CHAPTER I.BOYS.
If there were no boys there would be no young men and no old men. To this truism add the saying, “The boy is the father of the man,” and our subject has dignity and greatness at the outset. There may be aspects of it that provoke merriment; but there are more of a different character, and we are kept sober-minded in view of them.
The boy on shipboard is the “monkey.” The boy among types and presses is the “printer’s devil.” The boy at school is “Jack,” or “Bill,” or “Dick,” “hail-fellow well met,” and a peer among peers. The boy in college, if any boys go to college, is a “Freshman,” bound—if not happily emancipated of late—to serve the learned“Sophomore,” or take a ducking, or something worse, for his disobedience.

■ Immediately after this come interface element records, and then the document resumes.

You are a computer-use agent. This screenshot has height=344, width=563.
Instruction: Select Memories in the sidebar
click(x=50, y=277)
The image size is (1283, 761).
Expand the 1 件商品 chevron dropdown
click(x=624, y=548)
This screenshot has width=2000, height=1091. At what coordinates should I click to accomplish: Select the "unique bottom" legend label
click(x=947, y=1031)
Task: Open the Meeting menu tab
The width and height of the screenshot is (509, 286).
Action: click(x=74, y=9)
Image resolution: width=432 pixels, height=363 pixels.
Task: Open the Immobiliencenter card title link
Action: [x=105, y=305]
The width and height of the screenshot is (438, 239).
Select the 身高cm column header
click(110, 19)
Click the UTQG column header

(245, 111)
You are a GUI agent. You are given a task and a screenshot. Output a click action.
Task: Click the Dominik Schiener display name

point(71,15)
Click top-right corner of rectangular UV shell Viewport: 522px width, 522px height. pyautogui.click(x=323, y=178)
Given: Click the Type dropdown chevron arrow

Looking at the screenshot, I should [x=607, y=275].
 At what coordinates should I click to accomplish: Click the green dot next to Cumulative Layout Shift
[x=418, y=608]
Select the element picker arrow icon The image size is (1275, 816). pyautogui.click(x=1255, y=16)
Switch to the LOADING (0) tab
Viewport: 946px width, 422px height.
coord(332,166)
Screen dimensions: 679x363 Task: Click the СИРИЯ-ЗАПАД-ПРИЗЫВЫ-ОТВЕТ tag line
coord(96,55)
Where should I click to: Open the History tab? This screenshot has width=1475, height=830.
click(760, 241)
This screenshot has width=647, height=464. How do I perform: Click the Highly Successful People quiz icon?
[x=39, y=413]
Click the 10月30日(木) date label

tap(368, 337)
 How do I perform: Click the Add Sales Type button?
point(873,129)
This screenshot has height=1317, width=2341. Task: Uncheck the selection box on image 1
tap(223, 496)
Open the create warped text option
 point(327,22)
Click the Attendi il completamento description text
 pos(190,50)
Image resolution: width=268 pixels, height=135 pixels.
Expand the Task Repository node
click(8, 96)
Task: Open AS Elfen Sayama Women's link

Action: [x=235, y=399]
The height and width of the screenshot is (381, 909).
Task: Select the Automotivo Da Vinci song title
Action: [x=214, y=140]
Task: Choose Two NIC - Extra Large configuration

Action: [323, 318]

In business the boy is just what his character, his companions and his employers make of him. He may be a butt of ridicule, or a greenhorn to be ripened into smartness and wickedness by those who are older and wiser and worse than himself. He may be a poor drudge, to sweep and run of errands, which may be all right; or to suffer untold indignities and cruelties, with no uplifting to a better future and very little pay for very much work, which is all wrong.
Or, by way of contrast, he may be treated from the start as having in him the germ of real greatness, the undeveloped qualities of a man yet to be acknowledged as the peer of those he serves, and the possible superior of them all. No one but God knows what may be hid and struggling for opportunity and recognition and reward in the obscurest little fellow who takes the lowest place in any store or office or shop.